* Material shown:
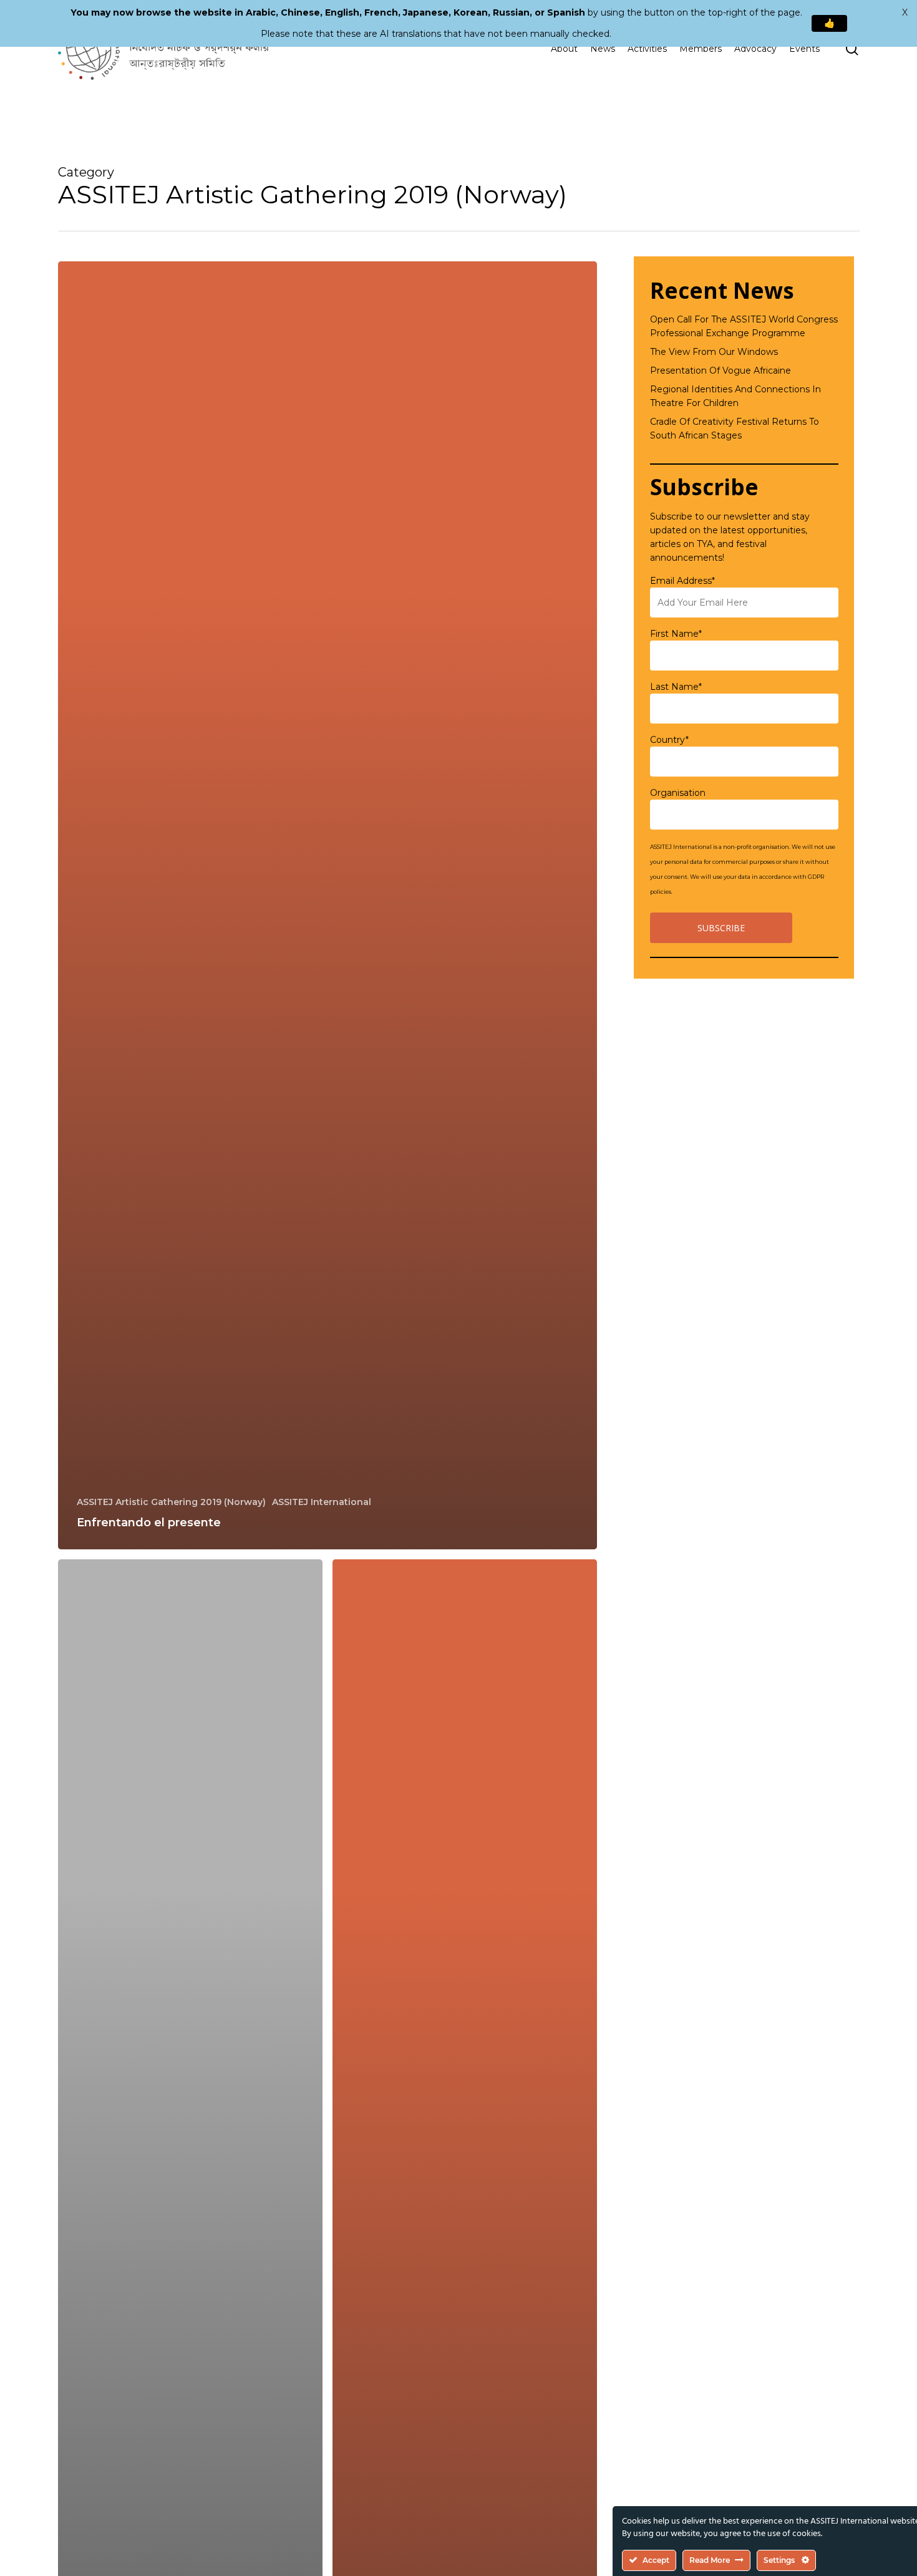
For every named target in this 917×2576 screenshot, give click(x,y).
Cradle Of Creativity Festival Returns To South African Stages (734, 428)
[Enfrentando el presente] (327, 905)
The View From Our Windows (714, 351)
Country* (669, 739)
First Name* (676, 633)
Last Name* (676, 686)
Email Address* (682, 580)
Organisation (678, 792)
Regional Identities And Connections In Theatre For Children (735, 396)
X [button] (905, 12)
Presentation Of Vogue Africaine (720, 370)
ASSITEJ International (321, 1502)
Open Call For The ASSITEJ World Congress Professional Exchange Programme (744, 326)
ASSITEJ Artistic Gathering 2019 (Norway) (171, 1502)
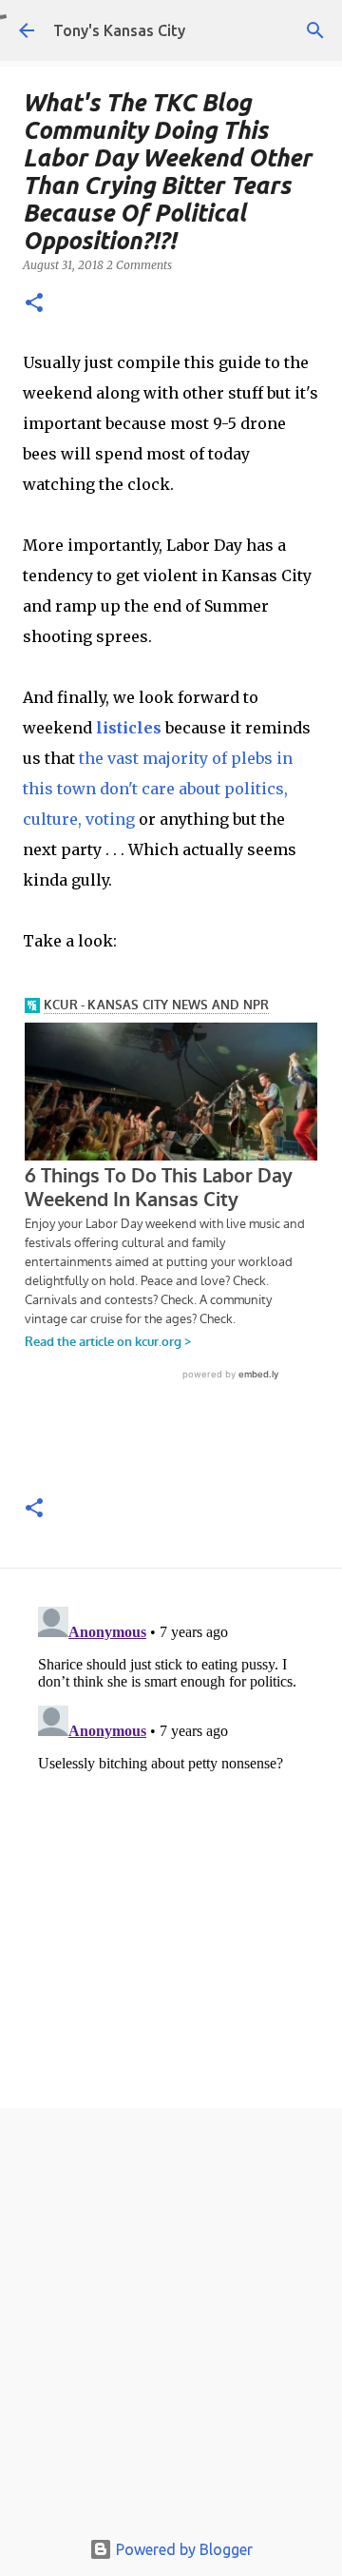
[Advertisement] (171, 2323)
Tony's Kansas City (119, 30)
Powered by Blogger (182, 2549)
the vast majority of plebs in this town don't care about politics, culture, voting (158, 789)
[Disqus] (171, 1837)
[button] (34, 304)
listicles (129, 727)
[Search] (315, 30)
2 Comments (139, 265)
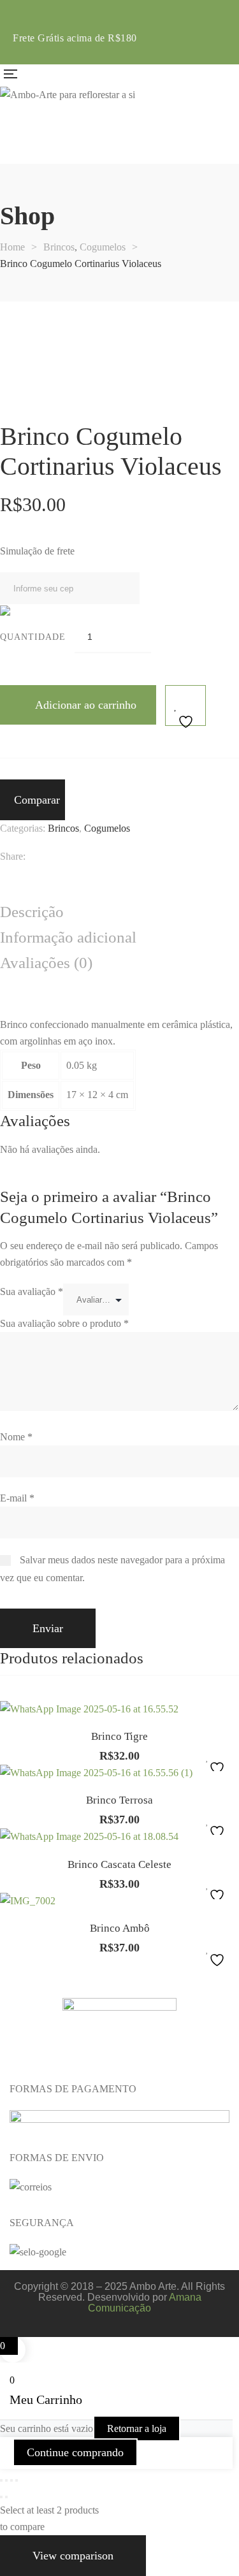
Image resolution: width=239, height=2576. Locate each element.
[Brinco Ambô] (119, 1901)
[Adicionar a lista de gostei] (185, 705)
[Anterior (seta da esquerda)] (1, 2497)
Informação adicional (68, 937)
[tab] (119, 912)
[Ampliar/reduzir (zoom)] (1, 2480)
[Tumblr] (100, 856)
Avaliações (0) (46, 962)
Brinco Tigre (119, 1736)
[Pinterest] (123, 856)
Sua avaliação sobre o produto (64, 1323)
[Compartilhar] (11, 2480)
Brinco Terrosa (119, 1800)
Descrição (32, 911)
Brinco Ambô (120, 1928)
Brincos (63, 828)
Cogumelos (107, 828)
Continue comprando (75, 2452)
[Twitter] (54, 856)
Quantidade (33, 637)
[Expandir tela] (6, 2480)
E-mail (17, 1498)
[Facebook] (31, 856)
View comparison (73, 2555)
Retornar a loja (136, 2428)
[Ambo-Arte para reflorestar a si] (67, 94)
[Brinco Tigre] (119, 1709)
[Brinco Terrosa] (119, 1773)
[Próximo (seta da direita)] (6, 2497)
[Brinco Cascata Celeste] (119, 1836)
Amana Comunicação (144, 2302)
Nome (16, 1436)
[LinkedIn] (77, 856)
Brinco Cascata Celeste (119, 1864)
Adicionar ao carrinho (85, 704)
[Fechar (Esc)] (16, 2480)
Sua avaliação (31, 1291)
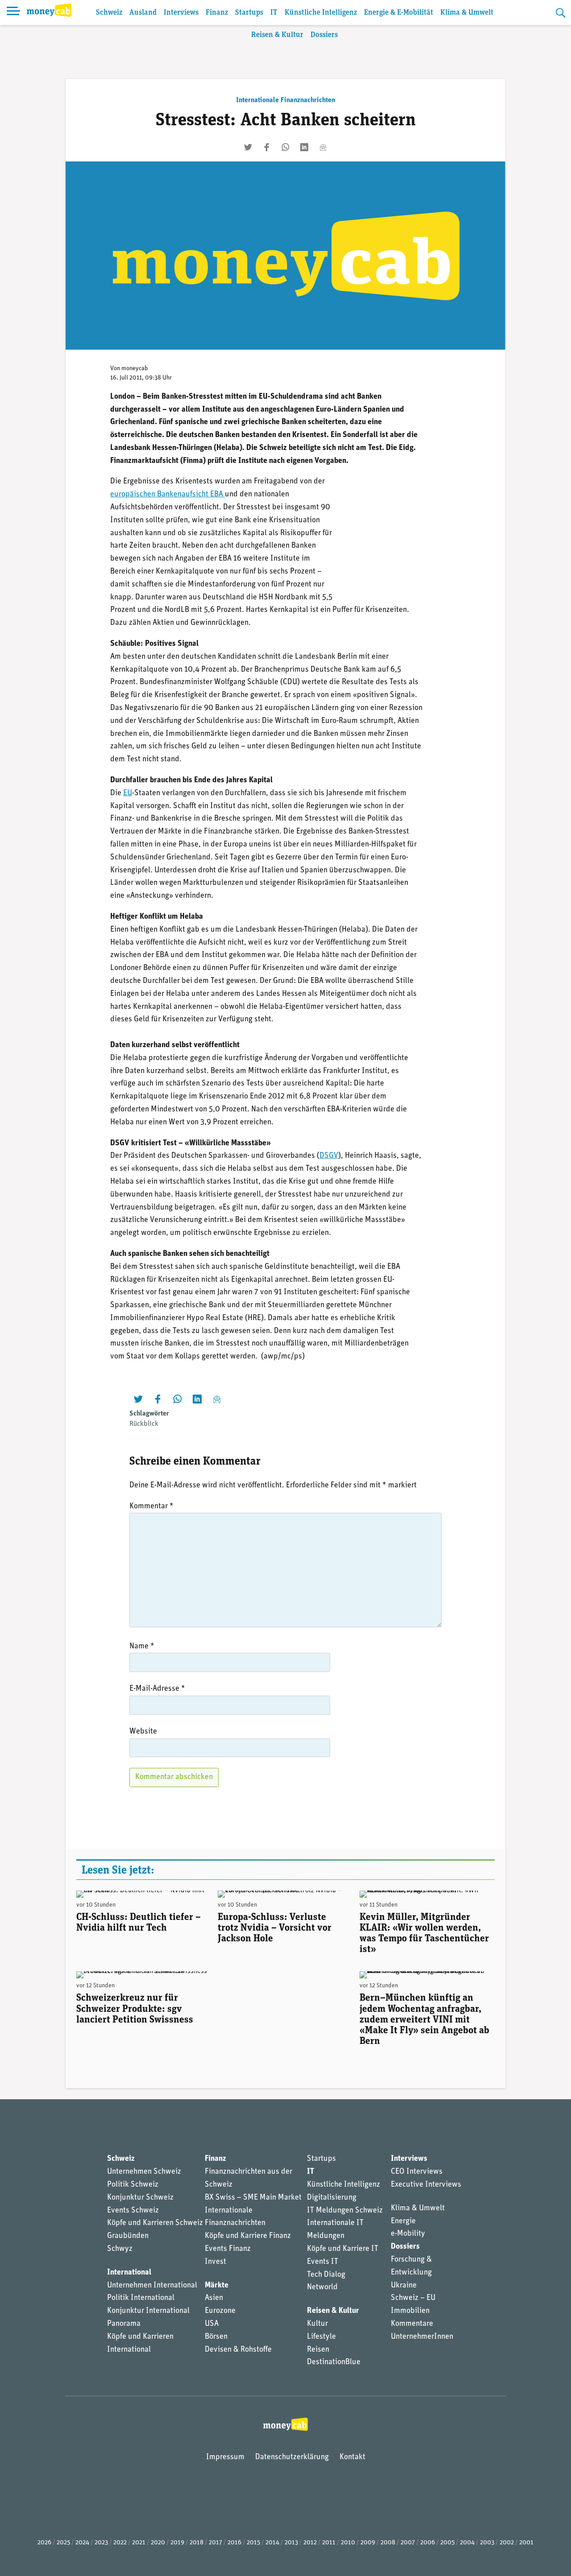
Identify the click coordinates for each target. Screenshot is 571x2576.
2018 (196, 2542)
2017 (215, 2542)
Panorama (124, 2324)
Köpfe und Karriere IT (342, 2249)
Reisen (318, 2350)
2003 (487, 2542)
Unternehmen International (152, 2286)
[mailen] (323, 147)
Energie (403, 2221)
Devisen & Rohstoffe (238, 2350)
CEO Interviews (417, 2172)
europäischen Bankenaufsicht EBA (167, 495)
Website (143, 1732)
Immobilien (410, 2311)
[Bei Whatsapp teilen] (285, 147)
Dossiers (324, 35)
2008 (388, 2542)
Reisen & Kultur (277, 35)
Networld (322, 2287)
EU (127, 793)
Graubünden (128, 2236)
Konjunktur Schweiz (140, 2198)
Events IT (322, 2262)
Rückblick (143, 1424)
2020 (158, 2542)
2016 (234, 2542)
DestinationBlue (333, 2362)
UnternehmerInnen (422, 2337)
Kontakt (352, 2457)
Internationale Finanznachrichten (285, 100)
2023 (101, 2542)
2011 (328, 2542)
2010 (348, 2542)
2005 (447, 2542)
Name (141, 1647)
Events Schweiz (133, 2211)
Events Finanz (228, 2249)
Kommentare (412, 2324)
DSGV (328, 1156)
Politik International (140, 2298)
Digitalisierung (331, 2198)
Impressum (225, 2457)
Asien (214, 2298)
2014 (272, 2542)
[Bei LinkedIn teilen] (304, 147)
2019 (177, 2542)
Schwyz (119, 2249)
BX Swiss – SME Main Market (253, 2198)
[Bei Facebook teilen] (266, 147)
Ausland (143, 13)
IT (273, 13)
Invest (215, 2262)
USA (212, 2324)
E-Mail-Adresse (157, 1689)
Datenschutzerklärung (292, 2457)
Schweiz (109, 13)
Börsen (216, 2337)
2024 (82, 2542)
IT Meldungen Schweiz (345, 2211)
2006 (427, 2542)
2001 (526, 2542)
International (129, 2273)
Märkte (216, 2286)
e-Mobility (408, 2234)
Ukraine (404, 2286)
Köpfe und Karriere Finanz (248, 2236)
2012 (310, 2542)
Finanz (217, 13)
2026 (44, 2542)
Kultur (317, 2324)
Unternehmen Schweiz (144, 2172)
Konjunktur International (148, 2311)
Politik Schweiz (132, 2185)
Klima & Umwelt (466, 13)
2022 (120, 2542)
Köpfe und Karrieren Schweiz (155, 2223)
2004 (467, 2542)
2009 (367, 2542)
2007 (408, 2542)
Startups (249, 13)
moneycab (134, 368)
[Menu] (13, 12)
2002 (507, 2542)
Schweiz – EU (413, 2298)
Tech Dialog (326, 2275)
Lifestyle (321, 2337)
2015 (253, 2542)
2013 (291, 2542)
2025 (63, 2542)
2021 (138, 2542)
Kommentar (151, 1507)
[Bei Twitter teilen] (248, 147)
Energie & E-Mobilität (398, 13)
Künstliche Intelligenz (321, 13)
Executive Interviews (426, 2185)
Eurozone (220, 2311)
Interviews (181, 13)
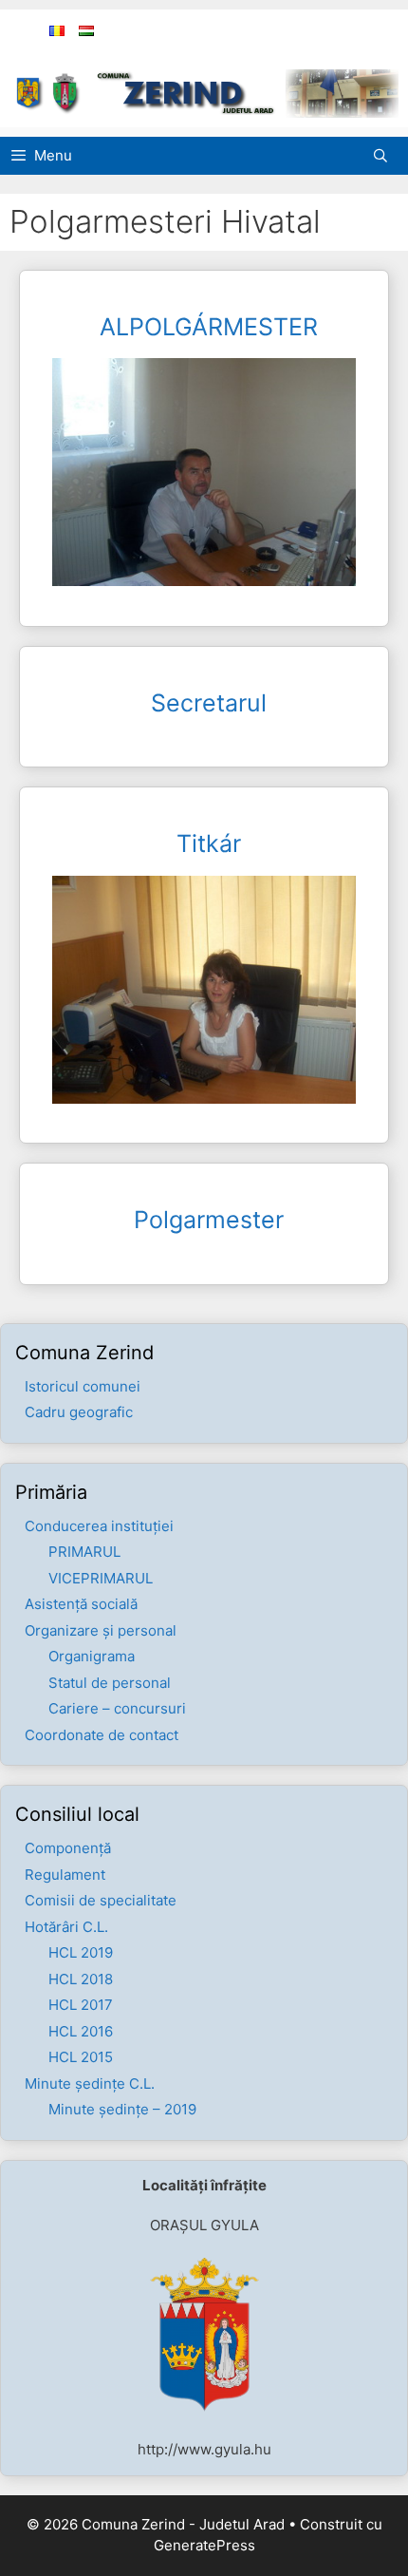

* What you will do: Everything in the records goes into your answer exactly, except the pictures.

* Reply to the exercise:
For every named target in this 917×2576 screenshot, give click(x,y).
Cradle Of Creativity Festival Returns To South African Stages (734, 428)
[Enfrentando el presente] (327, 905)
The View From Our Windows (714, 351)
Country* (669, 739)
First Name* (676, 633)
Last Name* (676, 686)
Email Address* (682, 580)
Organisation (678, 792)
Regional Identities And Connections In Theatre For Children (735, 396)
X [button] (905, 12)
Presentation Of Vogue Africaine (720, 370)
ASSITEJ International (321, 1502)
Open Call For The ASSITEJ World Congress Professional Exchange Programme (744, 326)
ASSITEJ Artistic Gathering 2019 (Norway) (171, 1502)
[Advertisement] (171, 2323)
Tony's Kansas City (119, 30)
Powered by Blogger (182, 2549)
the vast majority of plebs in this town don't care about politics, culture, voting (158, 789)
[Disqus] (171, 1837)
[button] (34, 304)
listicles (129, 727)
[Search] (315, 30)
2 Comments (139, 265)
Image resolution: width=239, height=2576. Locate each element.
[Brinco Ambô] (119, 1901)
[Adicionar a lista de gostei] (185, 705)
[Anterior (seta da esquerda)] (1, 2497)
Informação adicional (68, 937)
[tab] (119, 912)
[Ampliar/reduzir (zoom)] (1, 2480)
[Tumblr] (100, 856)
Avaliações (0) (46, 962)
Brinco Tigre (119, 1736)
[Pinterest] (123, 856)
Sua avaliação sobre o produto (64, 1323)
[Compartilhar] (11, 2480)
Brinco Terrosa (119, 1800)
Descrição (32, 911)
Brinco Ambô (120, 1928)
Brincos (63, 828)
Cogumelos (107, 828)
Continue comprando (75, 2452)
[Twitter] (54, 856)
Quantidade (33, 637)
[Expandir tela] (6, 2480)
E-mail (17, 1498)
[Facebook] (31, 856)
View comparison (73, 2555)
Retornar a loja (136, 2428)
[Ambo-Arte para reflorestar a si] (67, 94)
[Brinco Tigre] (119, 1709)
[Brinco Terrosa] (119, 1773)
[Próximo (seta da direita)] (6, 2497)
[Brinco Cascata Celeste] (119, 1836)
Amana Comunicação (144, 2302)
Nome (16, 1436)
[LinkedIn] (77, 856)
Brinco Cascata Celeste (119, 1864)
Adicionar ao carrinho (85, 704)
[Fechar (Esc)] (16, 2480)
Sua avaliação (31, 1291)
Identify the click coordinates for each target. Screenshot is 571x2576.
2018 (196, 2542)
2017 (215, 2542)
Panorama (124, 2324)
Köpfe und Karriere IT (342, 2249)
Reisen (318, 2350)
2003 (487, 2542)
Unternehmen International (152, 2286)
[mailen] (323, 147)
Energie (403, 2221)
Devisen & Rohstoffe (238, 2350)
CEO Interviews (417, 2172)
europäischen Bankenaufsicht EBA (167, 495)
Website (143, 1732)
Immobilien (410, 2311)
[Bei Whatsapp teilen] (285, 147)
Dossiers (324, 35)
2008 (388, 2542)
Reisen & Kultur (277, 35)
Networld (322, 2287)
EU (127, 793)
Graubünden (128, 2236)
Konjunktur Schweiz (140, 2198)
Events IT (322, 2262)
Rückblick (143, 1424)
2020 (158, 2542)
2016 (234, 2542)
DestinationBlue (333, 2362)
UnternehmerInnen (422, 2337)
Kontakt (352, 2457)
Internationale Finanznachrichten (285, 100)
2023 (101, 2542)
2011 (328, 2542)
2010 (348, 2542)
2005 (447, 2542)
Name (141, 1647)
Events Schweiz (133, 2211)
Events Finanz (228, 2249)
Kommentare (412, 2324)
DSGV (328, 1156)
Politik International (140, 2298)
Digitalisierung (331, 2198)
Impressum (225, 2457)
Asien (214, 2298)
2014 (272, 2542)
[Bei LinkedIn teilen] (304, 147)
2019 (177, 2542)
Schwyz (119, 2249)
BX Swiss – SME Main Market (253, 2198)
[Bei Facebook teilen] (266, 147)
Ausland (143, 13)
IT (273, 13)
Invest (215, 2262)
USA (212, 2324)
E-Mail-Adresse (157, 1689)
Datenschutzerklärung (292, 2457)
Schweiz (109, 13)
Börsen (216, 2337)
2024 (82, 2542)
IT Meldungen Schweiz (345, 2211)
2006 (427, 2542)
2001 (526, 2542)
International (129, 2273)
Märkte (216, 2286)
e-Mobility (408, 2234)
Ukraine (404, 2286)
Köpfe und Karriere Finanz (248, 2236)
2012 (310, 2542)
Finanz (217, 13)
2026 (44, 2542)
Kultur (317, 2324)
Unternehmen Schweiz (144, 2172)
Konjunktur International (148, 2311)
Politik Schweiz (132, 2185)
Klima & Umwelt (466, 13)
2022 (120, 2542)
Köpfe und Karrieren Schweiz (155, 2223)
2004 (467, 2542)
2009 (367, 2542)
2007 (408, 2542)
Startups (249, 13)
moneycab (134, 368)
[Menu] (13, 12)
2002 (507, 2542)
Schweiz – EU (413, 2298)
Tech Dialog (326, 2275)
Lifestyle (321, 2337)
2015 (253, 2542)
2013 (291, 2542)
2025 (63, 2542)
2021 (138, 2542)
Kommentar (151, 1507)
[Bei Twitter teilen] (248, 147)
Energie & E-Mobilität (398, 13)
Künstliche Intelligenz (321, 13)
Executive Interviews (426, 2185)
Eurozone (220, 2311)
Interviews (181, 13)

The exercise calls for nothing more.